Exercise
Echo back the lines starting at the one containing "Viewport: 1423px width, 840px" and ending at the one containing "pos(372,17)", leaving the pictures out.

Given information

* * * *

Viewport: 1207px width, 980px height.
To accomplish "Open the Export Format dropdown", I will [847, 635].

* * * *

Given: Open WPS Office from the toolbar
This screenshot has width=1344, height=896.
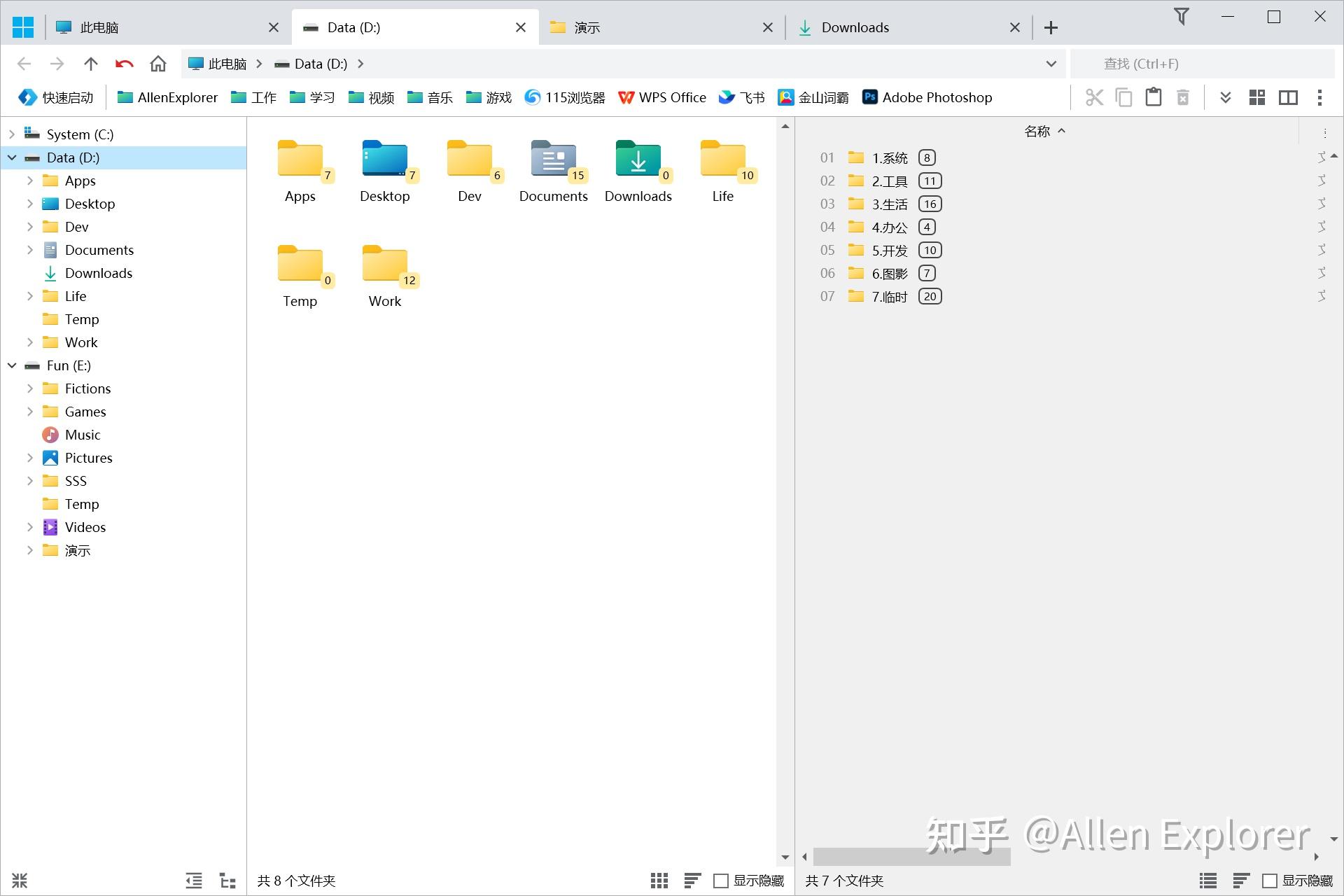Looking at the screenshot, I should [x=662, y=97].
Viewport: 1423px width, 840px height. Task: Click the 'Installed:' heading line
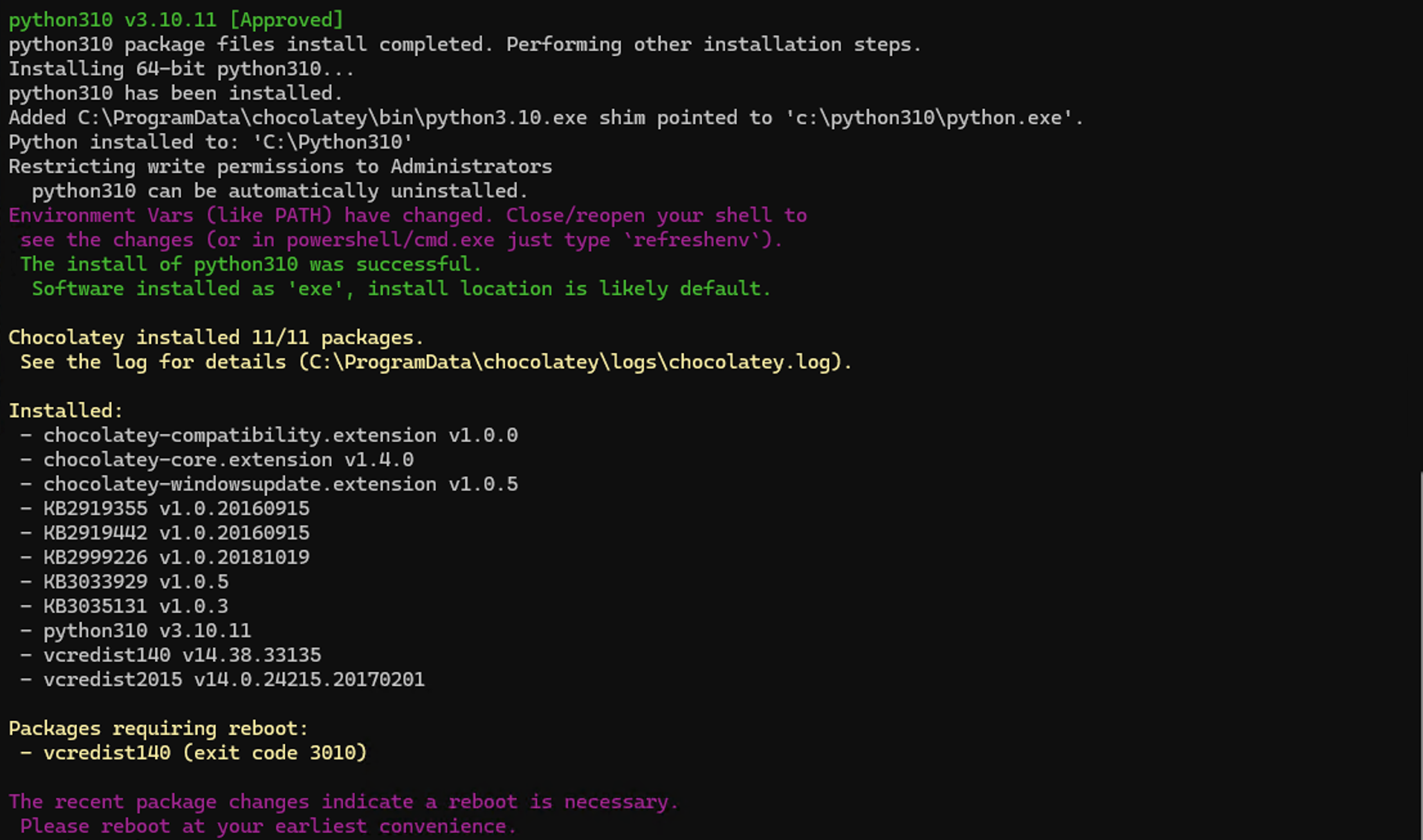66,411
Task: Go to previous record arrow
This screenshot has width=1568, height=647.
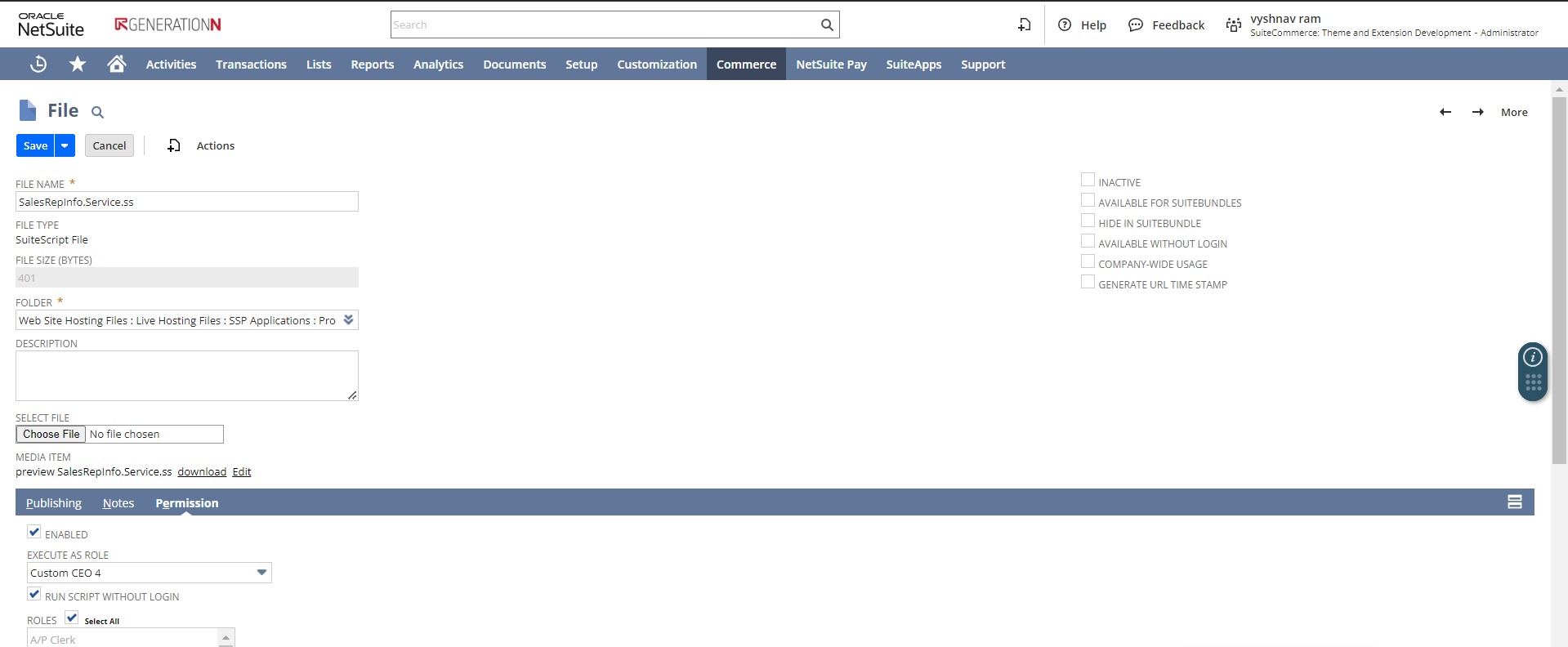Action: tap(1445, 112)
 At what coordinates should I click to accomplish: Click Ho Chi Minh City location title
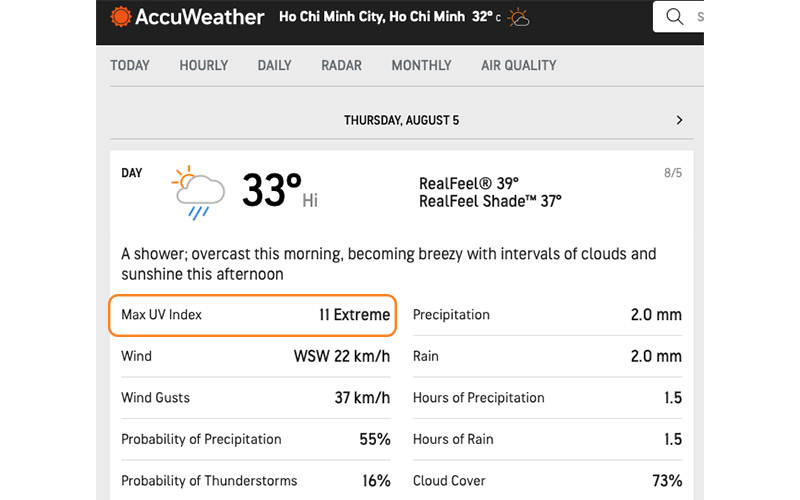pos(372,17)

* * * *

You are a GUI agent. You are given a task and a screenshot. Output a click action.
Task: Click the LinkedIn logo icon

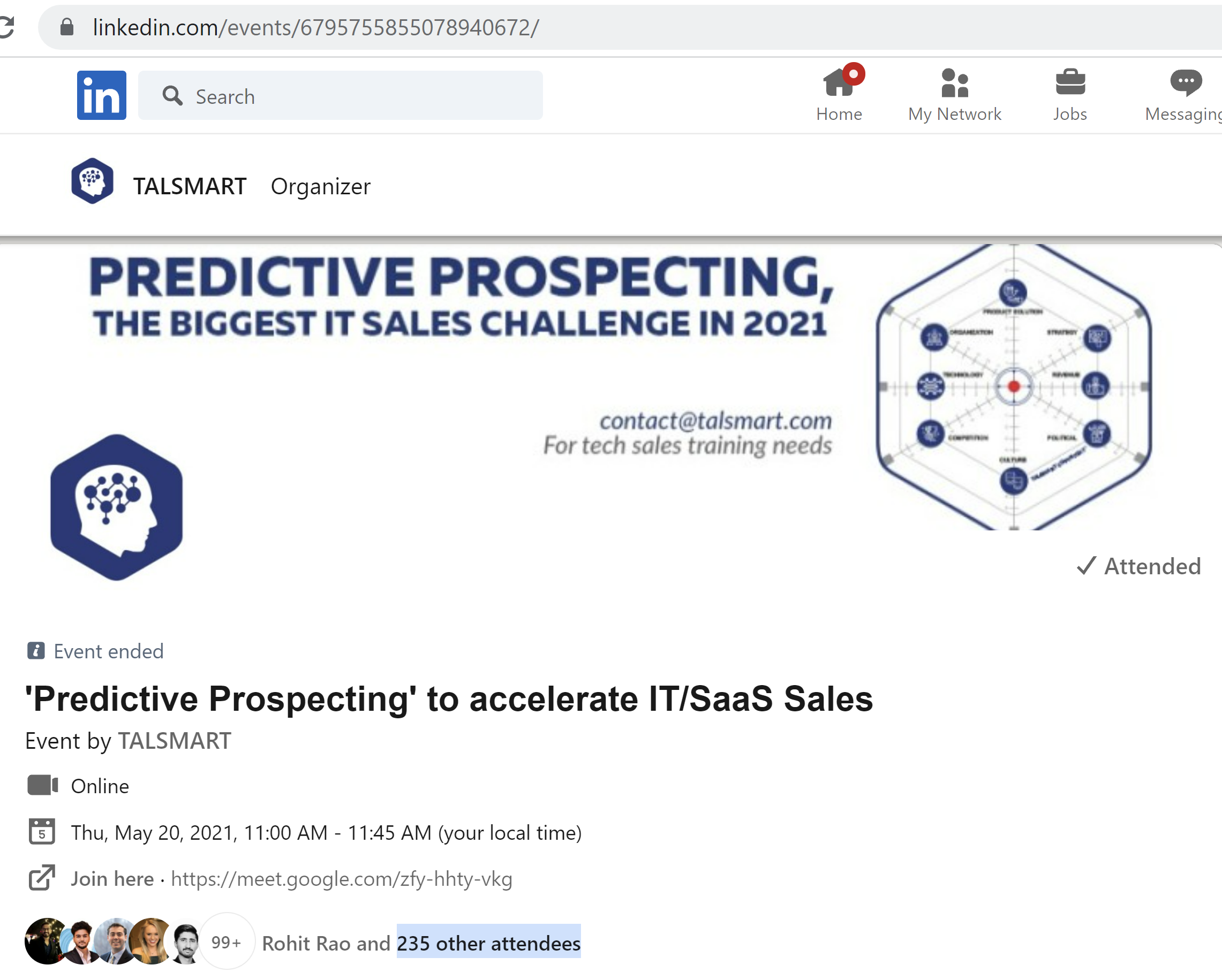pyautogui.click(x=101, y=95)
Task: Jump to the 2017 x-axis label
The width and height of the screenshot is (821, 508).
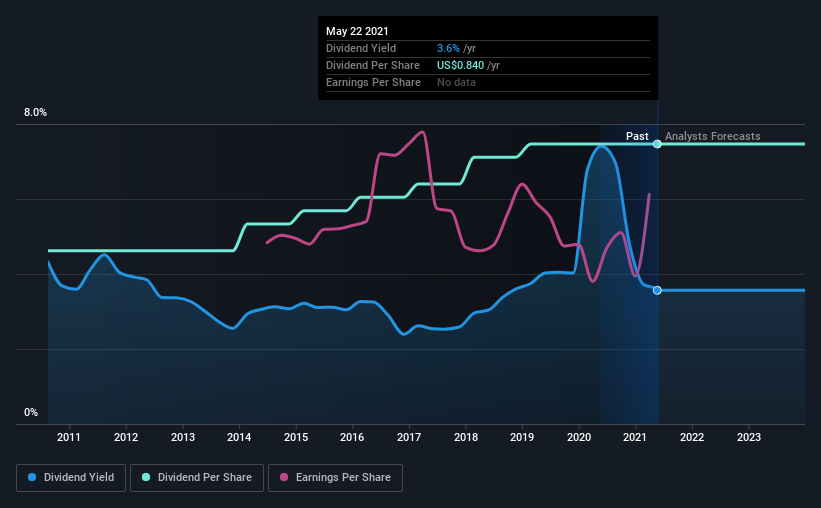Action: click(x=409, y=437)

* * * *

The result
Viewport: 1423px width, 840px height. Task: Click the 'Installed:' heading line
66,411
Task: Go to previous record arrow
This screenshot has width=1568, height=647.
Action: tap(1445, 112)
 At what coordinates should I click to accomplish: Click Ho Chi Minh City location title
pos(372,17)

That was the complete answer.